A entidade cita que o caso poderia gerar um conflito de interesses, já que os veterinários terceirizados teriam como tarefa inspecionar e atestar a qualidade dos procedimentos dos próprios contratantes.

O grupo também aponta que o texto da minuta autoriza os MVCs a adotar medidas como suspensão do abate, alteração da ordem dos lotes e interrupção das atividades por irregularidades sanitárias, ações que os auditores consideram como exercício de poder de polícia administrativa.

Segundo o sindicato, essa prerrogativa seria exclusiva de servidores públicos, e sua delegação a particulares violaria o §1º do artigo 5º da própria Lei do Autocontrole, que proíbe expressamente que agentes credenciados ou habilitados desempenhem funções típicas de fiscalização que envolvam poder de polícia.

A Lei do Autocontrole foi sancionada em 2022 e institui programas de responsabilidade dos próprios agentes privados nas áreas de defesa agropecuária.

Além disso, os auditores relatam que a minuta enfraquece a fiscalização pública ao prever que o acompanhamento feito por servidores do MAPA será apenas periódico, e não contínuo durante todo o processo de abate.

Representantes da ANFFA em Pernambuco afirmaram ao Jamildo.com que a mudança representa “uma fragilização do controle estatal sobre o ciclo completo da inspeção sanitária, hoje garantido pela presença ininterrupta de fiscais de carreira”.

Em nota encaminhada ao MPPE, a entidade aponta que mesmo os auditores fiscais, que gozam de estabilidade, já enfrentam pressões no exercício da função, e que o novo modelo pode agravar esse quadro entre profissionais contratados pelas próprias empresas fiscalizadas.

A minuta do MAPA já prevê que interferências devem ser comunicadas ao auditor responsável, mas o sindicato avalia que o risco permanece.

Outro ponto levantado é a figura do “encarregado técnico-administrativo”, prevista na minuta como responsável pela equipe de inspeção, geralmente exercida por um auditor do MAPA.

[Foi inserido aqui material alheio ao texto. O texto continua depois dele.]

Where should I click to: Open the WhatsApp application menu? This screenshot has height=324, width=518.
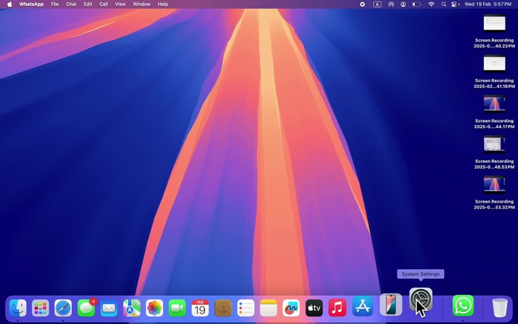click(31, 4)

Para o sindicato, a função acumula atribuições de chefia sem contrapartida remuneratória, o que, segundo eles, contraria a legislação dos servidores públicos e pode configurar enriquecimento indevido da administração.

Na denúncia ao MPPE, os auditores pedem que o órgão estadual analise a legalidade e a constitucionalidade da proposta e recomende que o MAPA se abstenha de publicar a norma nos moldes atuais.

O texto enviado ao Ministério Público de Pernambuco também menciona a articulação nacional da entidade e seu posicionamento na ADI apresentada ao STF.

O Ministério da Agricultura ainda não se pronunciou oficialmente sobre os questionamentos feitos pela categoria.